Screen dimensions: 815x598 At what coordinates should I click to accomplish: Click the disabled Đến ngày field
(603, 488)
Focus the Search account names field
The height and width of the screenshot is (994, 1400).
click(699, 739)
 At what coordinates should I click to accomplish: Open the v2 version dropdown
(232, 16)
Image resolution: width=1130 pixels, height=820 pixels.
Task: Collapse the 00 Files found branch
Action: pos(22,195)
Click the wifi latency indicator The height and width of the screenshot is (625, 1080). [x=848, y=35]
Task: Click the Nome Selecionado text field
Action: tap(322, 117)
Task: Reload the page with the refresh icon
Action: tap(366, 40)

....................

◆ **Activity**
Output the whole listing word for word.

◆ **Result**
Screen dimensions: 815x598 At what coordinates should I click to accomplish: Click the disabled Đến ngày field
(603, 488)
Focus the Search account names field
The height and width of the screenshot is (994, 1400).
click(699, 739)
 At what coordinates should I click to accomplish: Open the v2 version dropdown
(232, 16)
Image resolution: width=1130 pixels, height=820 pixels.
Task: Collapse the 00 Files found branch
Action: pos(22,195)
Click the wifi latency indicator The height and width of the screenshot is (625, 1080). [x=848, y=35]
Task: Click the Nome Selecionado text field
Action: tap(322, 117)
Task: Reload the page with the refresh icon
Action: tap(366, 40)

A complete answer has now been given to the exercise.